Redox-based cancer therapeutic strategies aim to raise reactive oxygen species (ROS) levels in cancer cells, thus modifying their redox status, and eventually inducing cell death. Promising compounds, known as superoxide dismutase mimics (SODm), e.g. MnTnHex-2-Py (MnTnHex), could increase intracellular HO in cancer cells with deficient ROS removal systems and therefore enhance radio- and chemotherapy efficacy. We have previously shown that MnTnHex was cytotoxic either alone or combined with cisplatin to non-small cell lung cancer (NSCLC) cells. To gain a deeper understanding of the effects and safety of this compound, it is crucial to analyze the metabolic alterations that take place within the cell.
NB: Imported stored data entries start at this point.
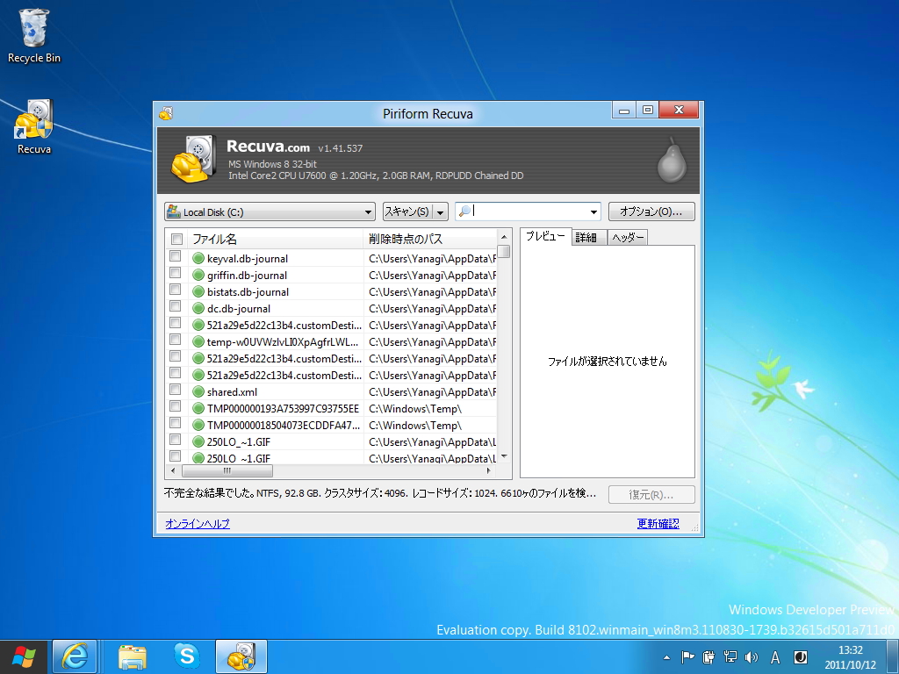Check the box next to shared.xml
The height and width of the screenshot is (674, 899).
[x=176, y=391]
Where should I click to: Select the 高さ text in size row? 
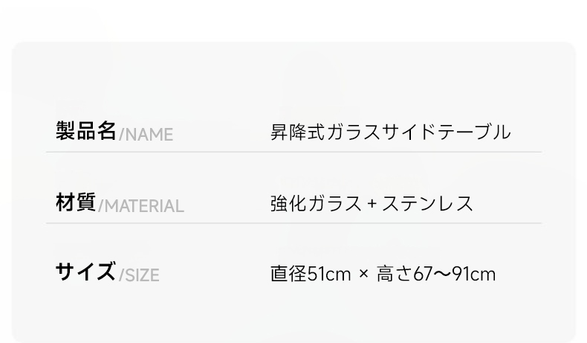[x=395, y=274]
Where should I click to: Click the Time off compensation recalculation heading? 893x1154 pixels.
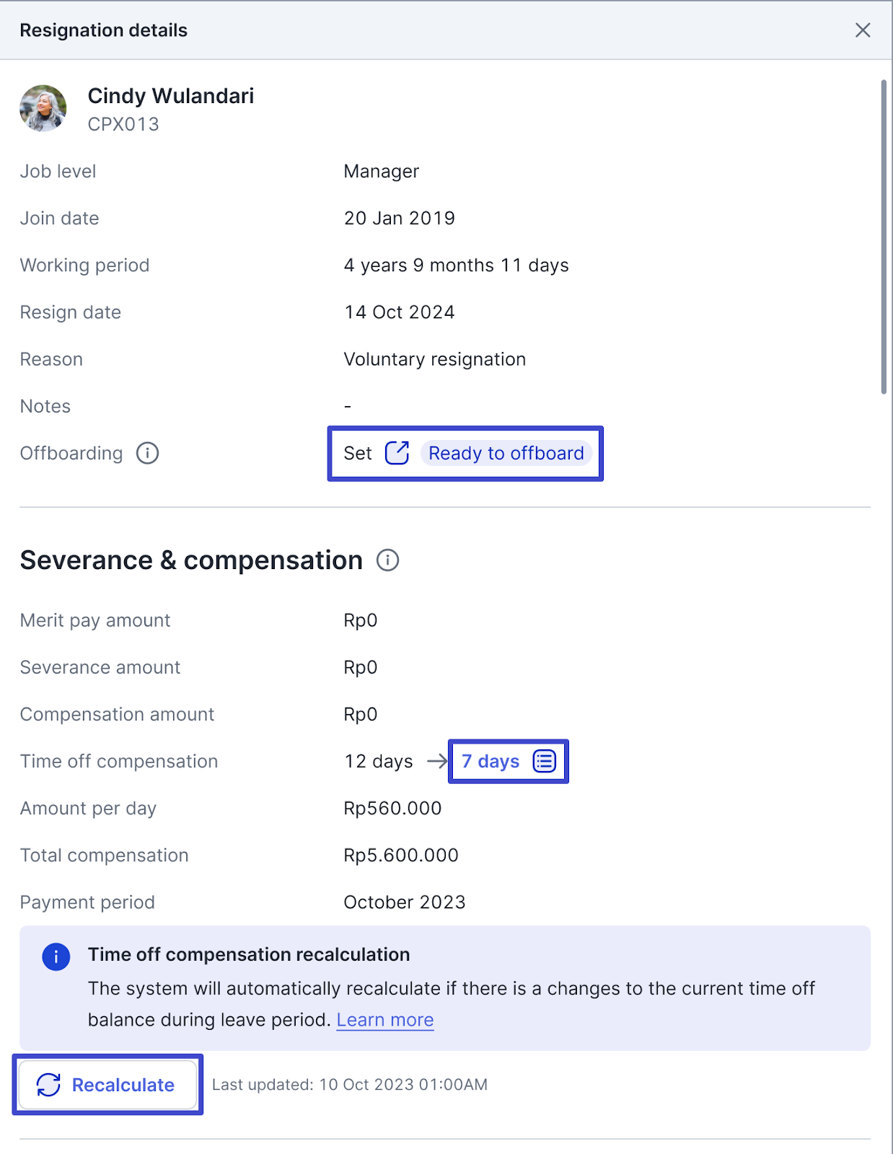click(249, 954)
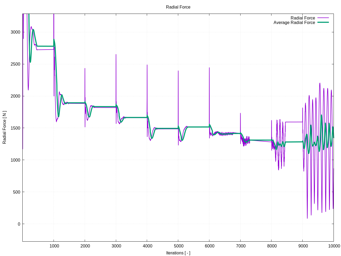Click the 'Radial Force' legend entry text
The width and height of the screenshot is (341, 256).
point(303,18)
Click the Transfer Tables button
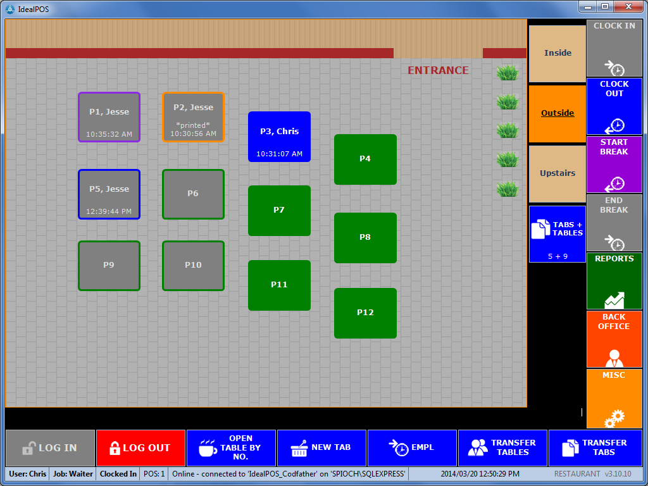The width and height of the screenshot is (648, 486). pos(502,448)
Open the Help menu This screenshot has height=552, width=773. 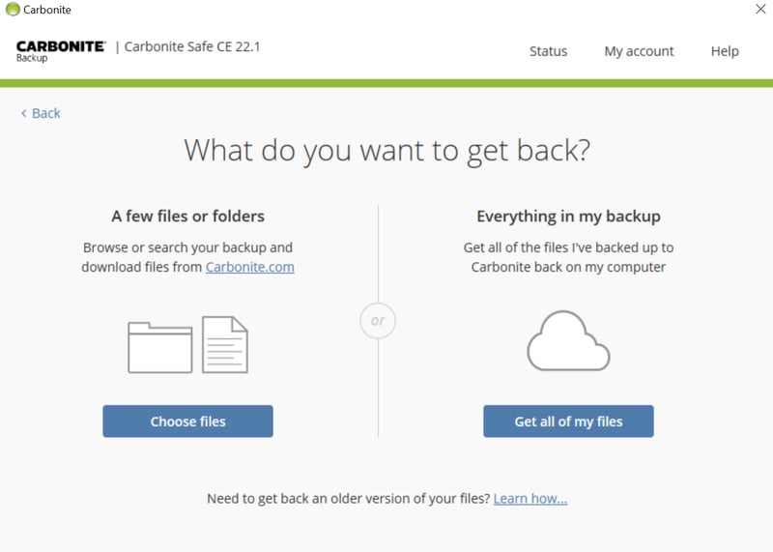725,51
Our goal was thus to study the intracellular metabolome (intracellular metabolites) of NSCLC cells (A549 and H1975) using nuclear magnetic resonance (NMR) spectroscopy-based metabolomics to evaluate the changes in cellular metabolism upon exposure to MnTnHex per se or in combination with cisplatin. H NMR metabolomics revealed a higher number of significantly altered metabolites in A549 cells exposed to MnTnHex alone or combined with cisplatin in comparison with non-treated cells (nine dysregulated metabolites), suggesting an impact on aminoacyl-tRNA biosynthesis, glycolysis/gluconeogenesis, taurine, hypotaurine, glycerophospholipid, pyruvate, arginine and proline metabolisms. Regarding H1975 cells, significant alterations in the levels of six metabolites were observed upon co-treatment with MnTnHex and cisplatin, suggesting dysregulations in aminoacyl-tRNA biosynthesis, arginine and proline metabolism, pyruvate metabolism, and glycolysis/gluconeogenesis. These findings help us to understand the impact of MnTnHex on NSCLC cells. Importantly, specific altered metabolites, such as taurine, may contribute to the chemosensitizing effects of MnTnHex.